Turn the stretch from the line containing "At what coordinates" through the line containing "click(178, 80)" into a Markdown table with the columns n and Line, one row per line, skipping blank lines. Leave the pictures out of the table.

AVAILABLE RECORDS —
-- start --
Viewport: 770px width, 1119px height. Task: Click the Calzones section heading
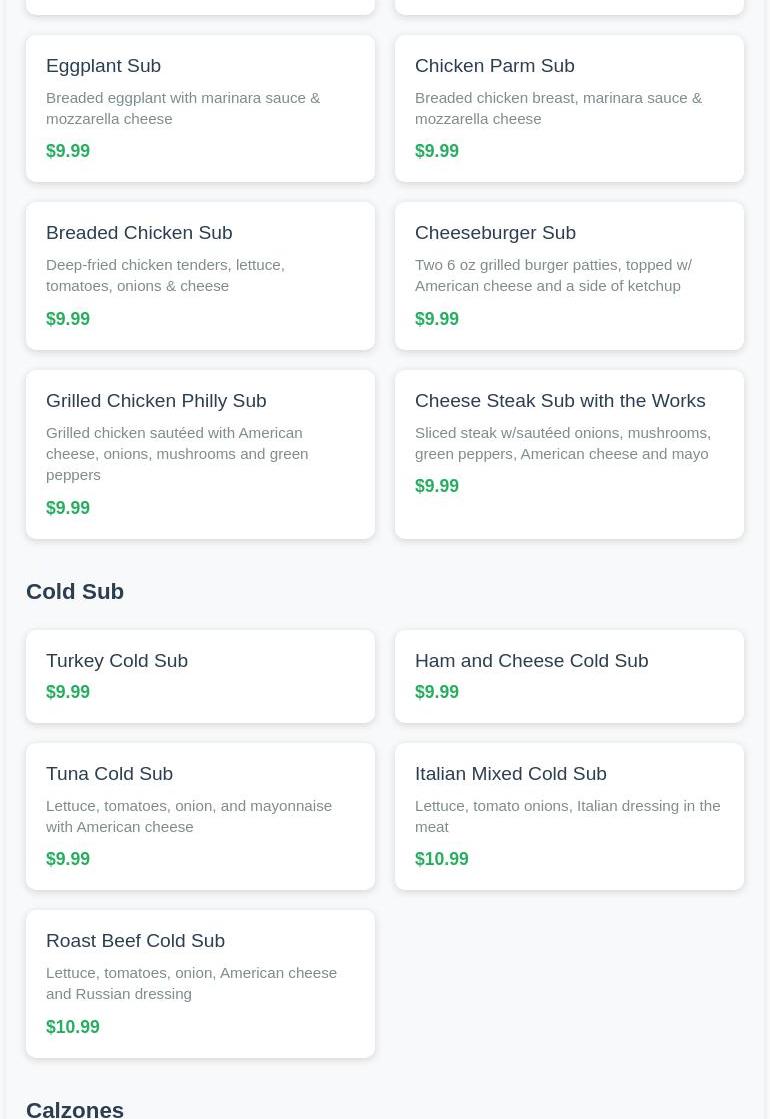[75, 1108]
-- end --
-- start --
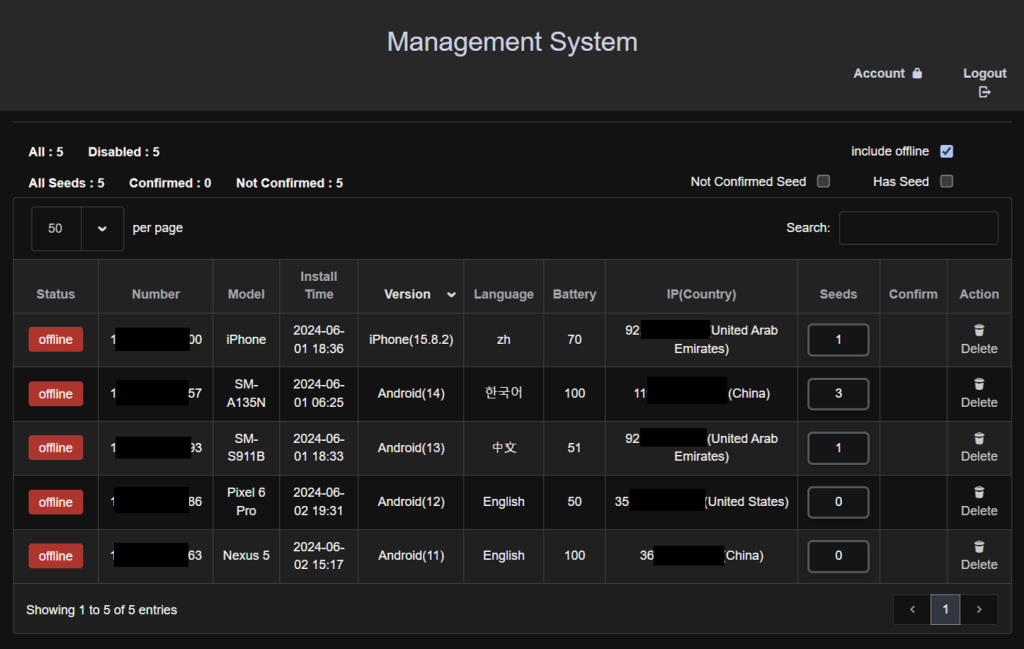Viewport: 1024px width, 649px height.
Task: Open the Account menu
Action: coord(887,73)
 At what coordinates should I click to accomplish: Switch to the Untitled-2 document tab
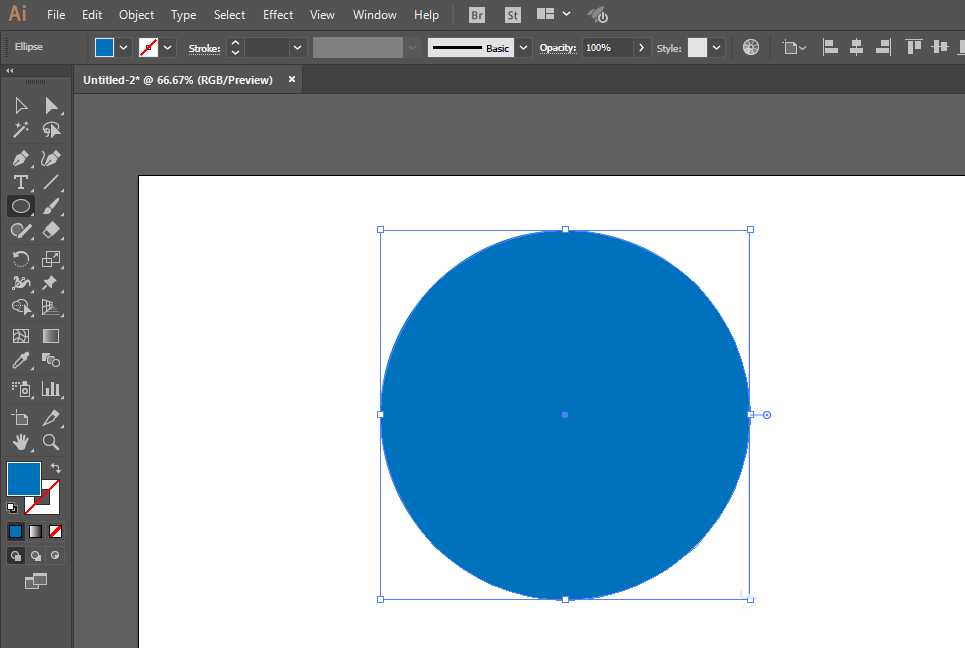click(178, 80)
-- end --
-- start --
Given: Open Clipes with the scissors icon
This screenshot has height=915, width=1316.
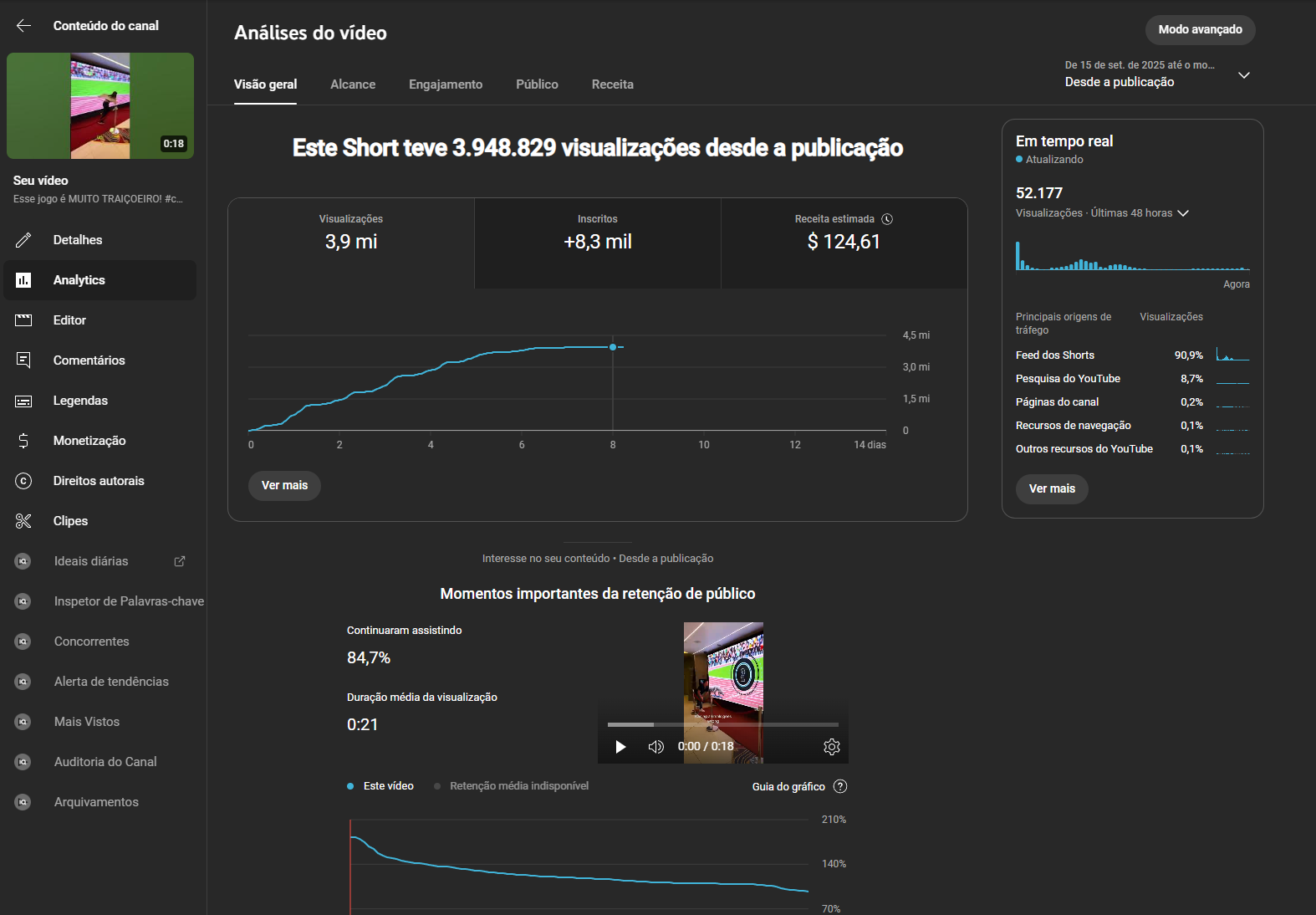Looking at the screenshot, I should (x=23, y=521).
-- end --
SOLUTION —
| n | Line |
|---|---|
| 1 |  At what coordinates should I click to accomplish: Switch to the Untitled-2 document tab |
| 2 | click(178, 80) |